→ **SET PROBLEM**
Reproduce a passage from the Love Island review below verbatim, beginning at the words "By this point" and stopping after the words "be but weren’t.".

→ **EXTRACT TO READ**
Half an hour in and I try to get into the spirit of things by betting my daughter a fiver (I know, I know, the sheer crimes of moral turpitude we have descended to) that a boy whose name sounds like Eeyore, but is Eyal, will pick Samira, the dancer, who seems quite switched on compared to the others. I lose the wager. I’m disappointed in Eyal. I thought he had more about him.

We meet Jack, who has the most astonishingly white teeth I have ever seen in my life. Apparently he went all the way to Turkey to get them done. You could see the glow of his teeth from the International Space Station.

I have drifted off when someone says, in what context I know not, that it’s “too soon to spoon!” Is it too soon to switch over and watch Lucy Worsley cosplaying a suffragette, I wonder?

The 2018 Love Island contestants: ‘By the time Danny Dyer’s daughter rocks up, I am secretly wishing someone would put some clothes on. I must be getting old’ (ITV)

By this point I am finding it all quite dreadful, and not because I’m old. It’s because it reminds me of what it was like to be young. If you were ever left standing tearfully at the end of musical chairs, if you ever were picked last for games, if you ever walked home alone from a disco and listened to “How Soon Is Now?” by The Smiths on repeat while staring mournfully at your Betty Blue poster, if despite your best efforts you could only ever cultivate the physique of Little Plum from The Beano, then Love Island is a hateful parade of everything you wanted to be but weren’t.

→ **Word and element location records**

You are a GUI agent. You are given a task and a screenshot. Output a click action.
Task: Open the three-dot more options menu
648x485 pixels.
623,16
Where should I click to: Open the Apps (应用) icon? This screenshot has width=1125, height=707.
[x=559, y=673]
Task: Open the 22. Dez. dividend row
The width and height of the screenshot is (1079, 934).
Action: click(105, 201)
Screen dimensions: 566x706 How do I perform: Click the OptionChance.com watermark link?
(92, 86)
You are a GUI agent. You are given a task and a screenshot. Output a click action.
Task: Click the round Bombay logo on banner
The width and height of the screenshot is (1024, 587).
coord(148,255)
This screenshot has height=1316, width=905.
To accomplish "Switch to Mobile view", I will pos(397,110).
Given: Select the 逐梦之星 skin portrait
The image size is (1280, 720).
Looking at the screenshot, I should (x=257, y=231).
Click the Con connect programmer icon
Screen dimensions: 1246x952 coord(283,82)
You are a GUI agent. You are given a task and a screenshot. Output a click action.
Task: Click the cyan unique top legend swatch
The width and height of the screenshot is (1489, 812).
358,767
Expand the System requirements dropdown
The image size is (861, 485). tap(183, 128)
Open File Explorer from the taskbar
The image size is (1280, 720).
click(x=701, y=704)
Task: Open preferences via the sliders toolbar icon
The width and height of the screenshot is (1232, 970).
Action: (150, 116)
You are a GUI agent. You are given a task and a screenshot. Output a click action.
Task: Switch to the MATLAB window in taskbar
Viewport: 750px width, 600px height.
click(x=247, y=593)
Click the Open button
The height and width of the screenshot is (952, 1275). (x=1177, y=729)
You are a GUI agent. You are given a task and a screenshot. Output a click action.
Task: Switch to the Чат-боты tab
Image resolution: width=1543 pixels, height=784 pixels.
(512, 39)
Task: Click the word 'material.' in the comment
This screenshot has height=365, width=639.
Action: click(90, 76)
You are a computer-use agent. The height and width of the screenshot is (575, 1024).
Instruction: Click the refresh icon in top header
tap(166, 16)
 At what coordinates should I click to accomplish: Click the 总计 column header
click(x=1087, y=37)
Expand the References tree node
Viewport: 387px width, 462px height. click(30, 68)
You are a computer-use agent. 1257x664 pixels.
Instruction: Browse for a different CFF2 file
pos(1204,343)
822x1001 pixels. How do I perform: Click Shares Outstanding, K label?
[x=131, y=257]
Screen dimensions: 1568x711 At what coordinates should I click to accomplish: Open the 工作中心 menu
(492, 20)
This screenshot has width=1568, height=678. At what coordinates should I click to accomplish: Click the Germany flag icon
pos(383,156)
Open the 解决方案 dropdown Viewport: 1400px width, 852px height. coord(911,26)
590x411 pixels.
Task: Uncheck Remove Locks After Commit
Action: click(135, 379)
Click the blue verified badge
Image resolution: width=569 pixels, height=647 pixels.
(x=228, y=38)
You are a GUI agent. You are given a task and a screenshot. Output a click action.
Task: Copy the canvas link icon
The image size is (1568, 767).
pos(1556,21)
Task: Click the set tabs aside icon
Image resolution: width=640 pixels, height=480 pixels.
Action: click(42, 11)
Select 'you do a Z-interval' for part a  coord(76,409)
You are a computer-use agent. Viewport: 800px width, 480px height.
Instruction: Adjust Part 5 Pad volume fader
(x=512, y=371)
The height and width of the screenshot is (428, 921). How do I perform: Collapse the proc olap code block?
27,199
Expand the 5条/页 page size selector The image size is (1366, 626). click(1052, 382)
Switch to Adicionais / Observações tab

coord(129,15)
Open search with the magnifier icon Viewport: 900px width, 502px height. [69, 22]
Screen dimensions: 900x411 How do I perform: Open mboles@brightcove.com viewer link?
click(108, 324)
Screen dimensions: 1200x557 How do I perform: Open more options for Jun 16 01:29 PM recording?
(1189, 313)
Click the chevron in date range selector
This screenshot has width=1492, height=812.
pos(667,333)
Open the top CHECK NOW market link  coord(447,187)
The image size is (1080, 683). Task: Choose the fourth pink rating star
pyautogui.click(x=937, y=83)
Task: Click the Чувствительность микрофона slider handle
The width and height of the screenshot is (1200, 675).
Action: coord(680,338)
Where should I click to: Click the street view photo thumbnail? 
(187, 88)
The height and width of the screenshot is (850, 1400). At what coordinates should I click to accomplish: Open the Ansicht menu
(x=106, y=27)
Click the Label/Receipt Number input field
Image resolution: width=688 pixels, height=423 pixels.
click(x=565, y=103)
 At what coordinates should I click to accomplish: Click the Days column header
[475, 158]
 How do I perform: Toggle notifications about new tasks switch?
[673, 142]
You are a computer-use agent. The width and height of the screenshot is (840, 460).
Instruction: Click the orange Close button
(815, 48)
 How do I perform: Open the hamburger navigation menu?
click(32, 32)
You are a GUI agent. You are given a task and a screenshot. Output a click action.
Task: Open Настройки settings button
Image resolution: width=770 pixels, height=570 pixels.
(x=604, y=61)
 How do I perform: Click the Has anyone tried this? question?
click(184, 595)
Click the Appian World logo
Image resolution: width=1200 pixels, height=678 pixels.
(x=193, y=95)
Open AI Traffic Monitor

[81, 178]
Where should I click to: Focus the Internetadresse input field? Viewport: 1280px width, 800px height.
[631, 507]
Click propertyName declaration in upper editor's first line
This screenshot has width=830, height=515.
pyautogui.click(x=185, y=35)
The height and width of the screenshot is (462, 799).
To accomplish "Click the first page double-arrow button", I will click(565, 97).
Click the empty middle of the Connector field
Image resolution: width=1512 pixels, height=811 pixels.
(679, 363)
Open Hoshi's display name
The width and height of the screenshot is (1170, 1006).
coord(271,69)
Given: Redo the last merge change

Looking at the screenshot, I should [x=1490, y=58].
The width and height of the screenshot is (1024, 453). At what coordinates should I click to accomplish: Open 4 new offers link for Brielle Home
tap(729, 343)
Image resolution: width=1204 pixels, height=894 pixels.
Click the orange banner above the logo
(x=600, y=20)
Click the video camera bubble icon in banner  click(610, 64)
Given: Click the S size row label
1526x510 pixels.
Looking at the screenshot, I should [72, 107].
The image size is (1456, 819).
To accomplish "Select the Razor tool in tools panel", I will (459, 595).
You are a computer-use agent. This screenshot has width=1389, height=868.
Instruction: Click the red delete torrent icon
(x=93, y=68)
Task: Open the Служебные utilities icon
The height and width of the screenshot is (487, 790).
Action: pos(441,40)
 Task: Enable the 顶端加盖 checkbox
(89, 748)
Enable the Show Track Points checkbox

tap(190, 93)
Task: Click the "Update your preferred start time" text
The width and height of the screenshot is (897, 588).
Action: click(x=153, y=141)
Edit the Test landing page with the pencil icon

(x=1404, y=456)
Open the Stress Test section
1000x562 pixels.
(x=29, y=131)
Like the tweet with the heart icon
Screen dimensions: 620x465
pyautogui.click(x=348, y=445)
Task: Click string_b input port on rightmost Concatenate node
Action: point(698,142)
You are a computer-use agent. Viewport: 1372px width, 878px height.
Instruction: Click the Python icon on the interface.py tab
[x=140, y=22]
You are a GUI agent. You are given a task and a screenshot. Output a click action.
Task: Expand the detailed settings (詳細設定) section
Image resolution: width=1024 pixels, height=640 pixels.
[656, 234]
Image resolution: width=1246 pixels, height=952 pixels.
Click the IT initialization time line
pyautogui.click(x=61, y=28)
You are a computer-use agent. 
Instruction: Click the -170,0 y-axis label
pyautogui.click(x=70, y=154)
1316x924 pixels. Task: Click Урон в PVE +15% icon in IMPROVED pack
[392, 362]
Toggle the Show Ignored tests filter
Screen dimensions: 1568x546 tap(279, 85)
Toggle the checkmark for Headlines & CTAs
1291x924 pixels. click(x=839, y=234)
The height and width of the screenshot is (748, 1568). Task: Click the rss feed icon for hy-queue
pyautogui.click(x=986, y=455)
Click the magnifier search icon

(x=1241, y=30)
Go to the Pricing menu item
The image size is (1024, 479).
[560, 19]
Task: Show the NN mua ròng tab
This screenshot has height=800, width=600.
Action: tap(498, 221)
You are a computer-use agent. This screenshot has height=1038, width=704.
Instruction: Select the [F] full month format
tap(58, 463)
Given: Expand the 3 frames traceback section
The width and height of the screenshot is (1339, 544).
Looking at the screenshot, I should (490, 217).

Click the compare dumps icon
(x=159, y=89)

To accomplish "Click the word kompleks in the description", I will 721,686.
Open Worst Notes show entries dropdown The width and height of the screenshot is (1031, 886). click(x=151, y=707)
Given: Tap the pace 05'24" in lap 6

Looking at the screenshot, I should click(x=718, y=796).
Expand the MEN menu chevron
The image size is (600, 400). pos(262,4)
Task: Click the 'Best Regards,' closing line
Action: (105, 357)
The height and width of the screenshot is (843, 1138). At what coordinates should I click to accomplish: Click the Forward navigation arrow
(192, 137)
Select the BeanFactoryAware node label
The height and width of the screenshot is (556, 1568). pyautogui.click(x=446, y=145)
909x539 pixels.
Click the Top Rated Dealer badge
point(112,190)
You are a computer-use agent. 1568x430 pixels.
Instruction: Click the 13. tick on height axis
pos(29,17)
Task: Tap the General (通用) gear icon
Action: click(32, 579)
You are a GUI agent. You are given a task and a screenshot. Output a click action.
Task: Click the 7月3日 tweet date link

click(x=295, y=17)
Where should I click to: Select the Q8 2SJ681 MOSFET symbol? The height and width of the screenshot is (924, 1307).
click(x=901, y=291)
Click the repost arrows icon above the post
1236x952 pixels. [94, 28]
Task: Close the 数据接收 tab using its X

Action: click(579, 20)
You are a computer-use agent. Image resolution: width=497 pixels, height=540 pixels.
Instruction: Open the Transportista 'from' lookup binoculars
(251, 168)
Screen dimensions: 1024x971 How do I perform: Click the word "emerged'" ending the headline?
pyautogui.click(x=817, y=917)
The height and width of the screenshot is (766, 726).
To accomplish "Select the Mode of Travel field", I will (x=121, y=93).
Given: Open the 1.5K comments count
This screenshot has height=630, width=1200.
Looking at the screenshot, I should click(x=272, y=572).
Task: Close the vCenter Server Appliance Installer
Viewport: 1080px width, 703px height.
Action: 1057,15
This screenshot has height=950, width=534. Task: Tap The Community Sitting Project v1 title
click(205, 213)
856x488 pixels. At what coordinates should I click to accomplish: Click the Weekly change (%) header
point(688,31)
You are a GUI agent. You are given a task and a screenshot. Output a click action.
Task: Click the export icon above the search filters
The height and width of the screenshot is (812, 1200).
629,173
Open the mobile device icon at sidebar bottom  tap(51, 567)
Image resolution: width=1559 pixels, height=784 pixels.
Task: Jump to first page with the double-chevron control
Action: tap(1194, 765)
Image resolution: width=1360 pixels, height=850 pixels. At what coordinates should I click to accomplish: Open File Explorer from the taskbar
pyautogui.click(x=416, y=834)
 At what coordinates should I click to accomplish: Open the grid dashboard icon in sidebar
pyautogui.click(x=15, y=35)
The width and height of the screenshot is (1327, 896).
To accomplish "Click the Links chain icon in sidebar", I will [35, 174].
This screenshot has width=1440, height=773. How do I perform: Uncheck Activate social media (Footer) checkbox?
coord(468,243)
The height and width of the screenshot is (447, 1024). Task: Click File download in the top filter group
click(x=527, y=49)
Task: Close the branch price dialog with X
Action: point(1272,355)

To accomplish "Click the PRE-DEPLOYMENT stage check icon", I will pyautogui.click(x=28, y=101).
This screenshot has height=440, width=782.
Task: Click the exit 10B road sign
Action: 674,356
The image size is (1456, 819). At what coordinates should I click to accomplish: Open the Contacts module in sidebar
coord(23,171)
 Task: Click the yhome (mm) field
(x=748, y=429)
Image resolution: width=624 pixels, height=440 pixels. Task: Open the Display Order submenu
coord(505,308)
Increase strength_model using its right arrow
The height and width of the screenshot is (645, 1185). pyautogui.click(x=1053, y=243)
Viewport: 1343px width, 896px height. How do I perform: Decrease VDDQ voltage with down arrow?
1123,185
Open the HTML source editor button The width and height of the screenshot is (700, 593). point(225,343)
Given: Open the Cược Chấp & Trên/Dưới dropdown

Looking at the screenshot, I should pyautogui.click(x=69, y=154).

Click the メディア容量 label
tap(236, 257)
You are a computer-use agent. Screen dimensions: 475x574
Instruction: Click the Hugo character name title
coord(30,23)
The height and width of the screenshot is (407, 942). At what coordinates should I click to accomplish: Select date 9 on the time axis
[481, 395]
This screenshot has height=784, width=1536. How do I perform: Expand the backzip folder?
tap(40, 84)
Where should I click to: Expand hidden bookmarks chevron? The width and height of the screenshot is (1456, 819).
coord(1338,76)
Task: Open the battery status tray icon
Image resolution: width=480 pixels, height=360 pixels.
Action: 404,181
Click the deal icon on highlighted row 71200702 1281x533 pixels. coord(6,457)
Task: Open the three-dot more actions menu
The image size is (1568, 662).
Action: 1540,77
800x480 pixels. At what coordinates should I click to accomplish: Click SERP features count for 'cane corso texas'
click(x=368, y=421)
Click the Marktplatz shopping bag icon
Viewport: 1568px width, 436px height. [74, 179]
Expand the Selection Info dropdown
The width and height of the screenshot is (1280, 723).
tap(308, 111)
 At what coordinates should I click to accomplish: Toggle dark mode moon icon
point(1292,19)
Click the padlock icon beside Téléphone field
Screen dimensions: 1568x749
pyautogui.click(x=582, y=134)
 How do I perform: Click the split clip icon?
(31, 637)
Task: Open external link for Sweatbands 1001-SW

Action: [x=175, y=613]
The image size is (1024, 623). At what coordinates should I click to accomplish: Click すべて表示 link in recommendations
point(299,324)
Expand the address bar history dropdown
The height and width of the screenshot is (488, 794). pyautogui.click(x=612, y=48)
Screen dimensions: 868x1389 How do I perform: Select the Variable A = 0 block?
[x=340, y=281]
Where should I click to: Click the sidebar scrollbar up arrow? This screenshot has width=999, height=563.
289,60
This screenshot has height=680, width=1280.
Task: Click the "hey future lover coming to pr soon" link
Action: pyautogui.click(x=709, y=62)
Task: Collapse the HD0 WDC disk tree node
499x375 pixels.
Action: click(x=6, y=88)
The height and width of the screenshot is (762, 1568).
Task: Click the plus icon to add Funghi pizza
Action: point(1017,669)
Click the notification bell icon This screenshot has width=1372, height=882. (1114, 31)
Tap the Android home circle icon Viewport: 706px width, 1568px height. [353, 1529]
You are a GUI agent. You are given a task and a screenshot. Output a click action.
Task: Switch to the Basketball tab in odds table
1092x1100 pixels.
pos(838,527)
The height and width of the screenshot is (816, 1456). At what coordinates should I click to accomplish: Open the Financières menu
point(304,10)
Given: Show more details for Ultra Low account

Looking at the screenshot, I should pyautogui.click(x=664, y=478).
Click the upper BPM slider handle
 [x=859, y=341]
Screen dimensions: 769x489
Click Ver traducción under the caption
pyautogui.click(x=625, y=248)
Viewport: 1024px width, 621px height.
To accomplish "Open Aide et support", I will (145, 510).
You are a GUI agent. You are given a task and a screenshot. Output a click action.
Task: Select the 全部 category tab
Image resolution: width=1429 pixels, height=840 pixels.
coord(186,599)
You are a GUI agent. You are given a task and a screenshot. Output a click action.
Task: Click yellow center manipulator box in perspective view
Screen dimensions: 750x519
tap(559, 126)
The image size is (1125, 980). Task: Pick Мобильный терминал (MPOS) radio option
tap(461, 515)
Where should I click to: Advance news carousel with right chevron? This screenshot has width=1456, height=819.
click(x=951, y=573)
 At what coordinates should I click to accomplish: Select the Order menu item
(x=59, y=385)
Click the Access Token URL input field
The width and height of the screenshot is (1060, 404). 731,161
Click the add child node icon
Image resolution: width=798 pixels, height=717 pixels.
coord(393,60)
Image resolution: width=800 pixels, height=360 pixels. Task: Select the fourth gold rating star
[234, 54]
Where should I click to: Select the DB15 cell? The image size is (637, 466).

→ **CORRECT RESULT**
By this point I am finding it all quite dreadful, and not because I’m old. It’s because it reminds me of what it was like to be young. If you were ever left standing tearfully at the end of musical chairs, if you ever were picked last for games, if you ever walked home alone from a disco and listened to “How Soon Is Now?” by The Smiths on repeat while staring mournfully at your Betty Blue poster, if despite your best efforts you could only ever cultivate the physique of Little Plum from The Beano, then Love Island is a hateful parade of everything you wanted to be but weren’t.